**Data for this task**:
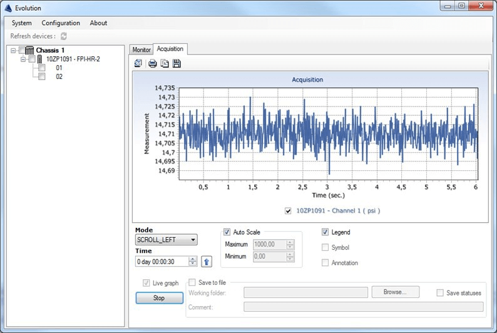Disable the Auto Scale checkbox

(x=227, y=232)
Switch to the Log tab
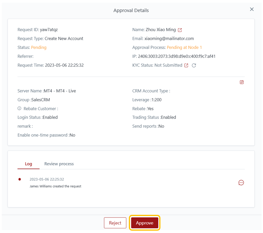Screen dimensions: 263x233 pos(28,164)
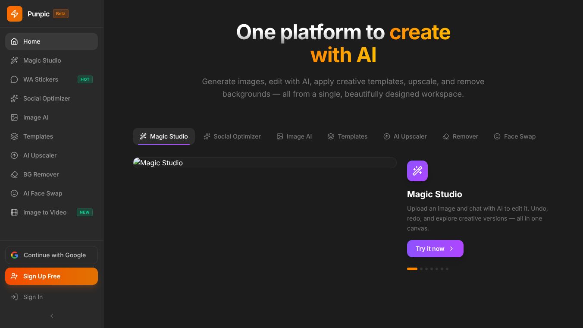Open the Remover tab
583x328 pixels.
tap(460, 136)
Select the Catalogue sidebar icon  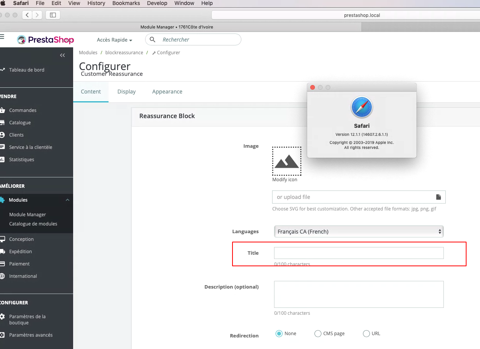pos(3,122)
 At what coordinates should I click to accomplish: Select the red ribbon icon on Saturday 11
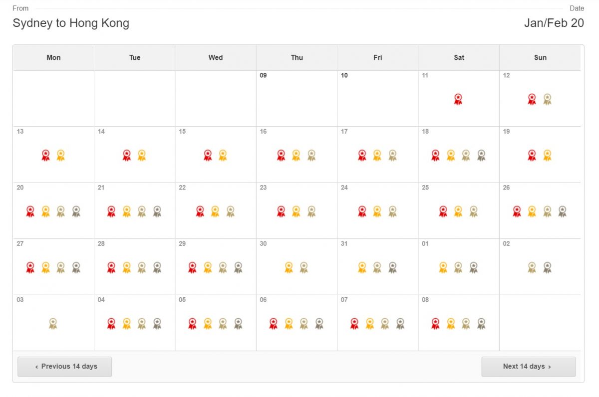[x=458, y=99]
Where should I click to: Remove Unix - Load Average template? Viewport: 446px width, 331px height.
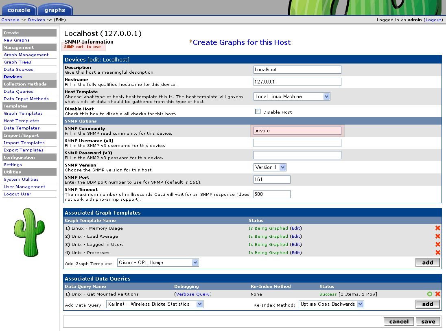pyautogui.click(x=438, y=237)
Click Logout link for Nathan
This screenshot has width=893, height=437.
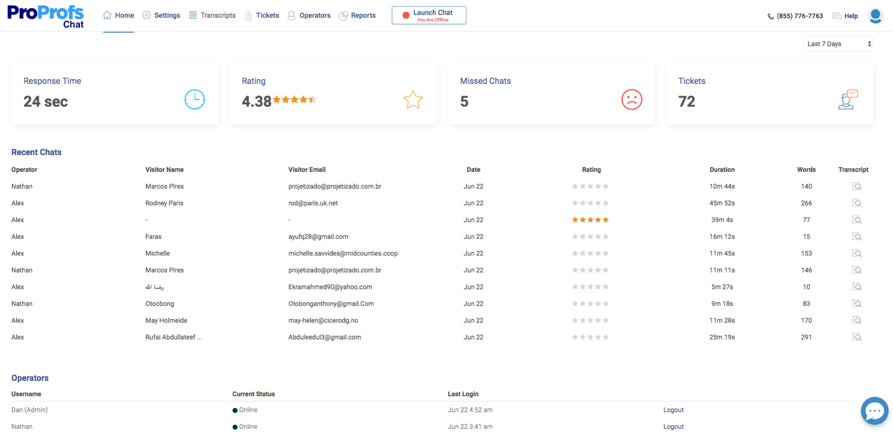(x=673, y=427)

**What to do**: Reproduce verbatim the lines from the one containing "At what coordinates" through the final line of the records, including both of those lines, and omit the pictures.

**Solution**:
 At what coordinates should I click to accomplish: Select the red ribbon icon on Saturday 11
[x=458, y=99]
Where should I click to: Remove Unix - Load Average template? Viewport: 446px width, 331px height.
pyautogui.click(x=438, y=237)
Click Logout link for Nathan
This screenshot has width=893, height=437.
(x=673, y=427)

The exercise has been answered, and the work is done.